(The input)
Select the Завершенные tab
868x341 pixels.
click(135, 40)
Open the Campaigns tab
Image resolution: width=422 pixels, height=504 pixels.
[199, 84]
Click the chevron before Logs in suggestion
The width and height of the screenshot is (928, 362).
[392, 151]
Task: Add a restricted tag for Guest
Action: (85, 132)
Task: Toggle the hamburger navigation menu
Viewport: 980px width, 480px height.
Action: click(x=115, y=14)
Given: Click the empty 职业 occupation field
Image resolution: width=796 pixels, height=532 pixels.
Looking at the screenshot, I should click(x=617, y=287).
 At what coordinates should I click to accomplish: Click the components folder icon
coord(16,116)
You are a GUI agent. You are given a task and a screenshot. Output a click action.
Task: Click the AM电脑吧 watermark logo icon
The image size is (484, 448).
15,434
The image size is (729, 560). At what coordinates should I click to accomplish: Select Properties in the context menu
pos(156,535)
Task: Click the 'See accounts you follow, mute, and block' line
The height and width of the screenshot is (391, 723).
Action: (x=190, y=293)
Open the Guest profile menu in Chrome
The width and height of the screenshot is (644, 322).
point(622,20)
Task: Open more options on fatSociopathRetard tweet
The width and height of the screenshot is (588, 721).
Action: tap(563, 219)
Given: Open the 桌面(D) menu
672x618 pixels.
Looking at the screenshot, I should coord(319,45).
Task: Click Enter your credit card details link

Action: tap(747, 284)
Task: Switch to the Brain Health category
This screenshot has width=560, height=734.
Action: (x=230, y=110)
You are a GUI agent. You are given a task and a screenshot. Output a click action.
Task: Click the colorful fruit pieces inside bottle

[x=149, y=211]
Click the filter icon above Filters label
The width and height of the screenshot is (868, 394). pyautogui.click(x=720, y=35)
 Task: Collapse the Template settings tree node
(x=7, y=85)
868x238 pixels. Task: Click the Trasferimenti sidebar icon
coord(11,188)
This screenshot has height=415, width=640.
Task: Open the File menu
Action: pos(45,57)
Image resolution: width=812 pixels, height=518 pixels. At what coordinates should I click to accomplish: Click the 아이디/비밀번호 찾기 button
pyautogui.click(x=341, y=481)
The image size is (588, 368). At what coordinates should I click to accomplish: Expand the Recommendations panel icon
(End The input)
▸ What you are asked to do: Retype every line of the listing above exactly as given.

▸ Task output:
Select the Завершенные tab
868x341 pixels.
click(135, 40)
Open the Campaigns tab
Image resolution: width=422 pixels, height=504 pixels.
[199, 84]
Click the chevron before Logs in suggestion
The width and height of the screenshot is (928, 362).
[392, 151]
Task: Add a restricted tag for Guest
Action: (85, 132)
Task: Toggle the hamburger navigation menu
Viewport: 980px width, 480px height.
Action: click(x=115, y=14)
Given: Click the empty 职业 occupation field
Image resolution: width=796 pixels, height=532 pixels.
Looking at the screenshot, I should click(x=617, y=287).
 At what coordinates should I click to accomplish: Click the components folder icon
coord(16,116)
You are a GUI agent. You are given a task and a screenshot. Output a click action.
Task: Click the AM电脑吧 watermark logo icon
The image size is (484, 448).
15,434
The image size is (729, 560). At what coordinates should I click to accomplish: Select Properties in the context menu
pos(156,535)
Task: Click the 'See accounts you follow, mute, and block' line
The height and width of the screenshot is (391, 723).
Action: (x=190, y=293)
Open the Guest profile menu in Chrome
The width and height of the screenshot is (644, 322).
point(622,20)
Task: Open more options on fatSociopathRetard tweet
The width and height of the screenshot is (588, 721).
Action: tap(563, 219)
Given: Open the 桌面(D) menu
672x618 pixels.
Looking at the screenshot, I should coord(319,45).
Task: Click Enter your credit card details link

Action: tap(747, 284)
Task: Switch to the Brain Health category
This screenshot has width=560, height=734.
Action: (x=230, y=110)
You are a GUI agent. You are given a task and a screenshot. Output a click action.
Task: Click the colorful fruit pieces inside bottle

[x=149, y=211]
Click the filter icon above Filters label
The width and height of the screenshot is (868, 394). pyautogui.click(x=720, y=35)
 Task: Collapse the Template settings tree node
(x=7, y=85)
868x238 pixels. Task: Click the Trasferimenti sidebar icon
coord(11,188)
This screenshot has height=415, width=640.
Task: Open the File menu
Action: pos(45,57)
Image resolution: width=812 pixels, height=518 pixels. At what coordinates should I click to accomplish: Click the 아이디/비밀번호 찾기 button
pyautogui.click(x=341, y=481)
The image size is (588, 368). At what coordinates should I click to accomplish: Expand the Recommendations panel icon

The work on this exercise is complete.